• **Your task**: Please reproduce the cardiotoxicity notes between "5. Impairs mitochondrial" and "effects in mammals.", inclusive, swapping "mitochondrial" for "lysosomal".

• **Selected extract**:
☆ ☆ ☆
Indexes of cardiotoxicity

Answer 120

1. Changes in the electrocardiogram (ECG)
   Increase in the amplitude of the T-wave and St-segment elevation
2. Serum levels of troponin T and I
3. Levels of creatinine kinase CK, MB, FABP3, and Lactate Dehydrogenase LDH-1

Question 121

Biomarkers for cardiac toxicity and where they act

Answer 121

Creatine kinase –> myocardium
Myoglobin –> myocardium
B-type natriuretic peptide BNP –> ventricular myocardium
Cardiac troponins –> cardiomyocytes

Question 122

Key characteristics of cardiovascular toxicants:

Answer 122

1. Impairs regulation of cardiac excitability
2. Impairs cardiac contractility and relaxation
3. Induces cardiomyocyte injury and death
4. Altern hemostasis (bleeding prevention and stop)
5. Impairs mitochondrial function
6. Modifies autonomic nervous system activity
7. Induces oxidative stress
8. Causes inflammation

Question 123

What is an endocrine disruptor?

Answer 123

Endocrine disruptors are chemicals that interfere with the hormone systems and produce adverse developmental, reproductive, neurological, and immunological effects in mammals.
☆ ☆ ☆
• **Entries provided**:
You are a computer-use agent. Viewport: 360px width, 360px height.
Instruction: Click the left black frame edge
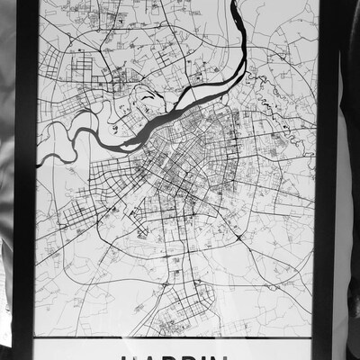[x=24, y=180]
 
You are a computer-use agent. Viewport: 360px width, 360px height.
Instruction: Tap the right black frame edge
[x=325, y=180]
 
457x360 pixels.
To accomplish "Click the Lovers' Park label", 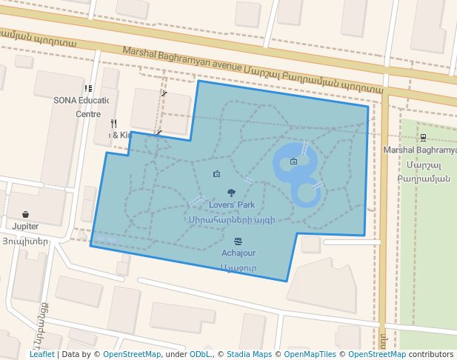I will coord(232,204).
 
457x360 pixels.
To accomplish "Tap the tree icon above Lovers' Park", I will coord(232,193).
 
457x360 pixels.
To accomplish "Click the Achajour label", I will coord(238,253).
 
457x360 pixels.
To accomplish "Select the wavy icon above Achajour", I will coord(238,241).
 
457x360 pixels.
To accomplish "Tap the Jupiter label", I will coord(25,227).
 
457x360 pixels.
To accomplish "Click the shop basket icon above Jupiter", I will coord(25,215).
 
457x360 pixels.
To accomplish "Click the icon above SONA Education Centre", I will coord(88,89).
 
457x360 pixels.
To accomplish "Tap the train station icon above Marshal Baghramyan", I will coord(423,137).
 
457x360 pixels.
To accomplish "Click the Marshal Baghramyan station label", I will coord(420,150).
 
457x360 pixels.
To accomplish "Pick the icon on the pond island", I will coord(294,161).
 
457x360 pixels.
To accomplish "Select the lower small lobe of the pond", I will coord(305,194).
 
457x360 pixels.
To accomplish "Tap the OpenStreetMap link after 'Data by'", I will coord(131,354).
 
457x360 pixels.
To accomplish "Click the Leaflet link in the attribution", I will coord(41,354).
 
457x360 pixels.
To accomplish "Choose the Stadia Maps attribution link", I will coord(249,354).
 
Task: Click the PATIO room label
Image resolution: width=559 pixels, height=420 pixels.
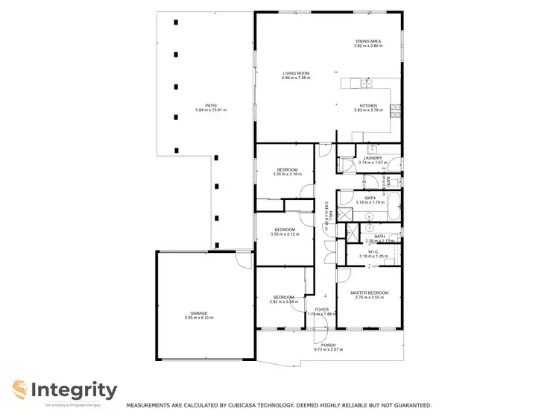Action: (x=210, y=105)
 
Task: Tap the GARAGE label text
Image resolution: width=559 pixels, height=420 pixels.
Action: (x=198, y=313)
☆ ☆ ☆
• **Exercise solution**:
5. Impairs lysosomal function
6. Modifies autonomic nervous system activity
7. Induces oxidative stress
8. Causes inflammation

Question 123

What is an endocrine disruptor?

Answer 123

Endocrine disruptors are chemicals that interfere with the hormone systems and produce adverse developmental, reproductive, neurological, and immunological effects in mammals.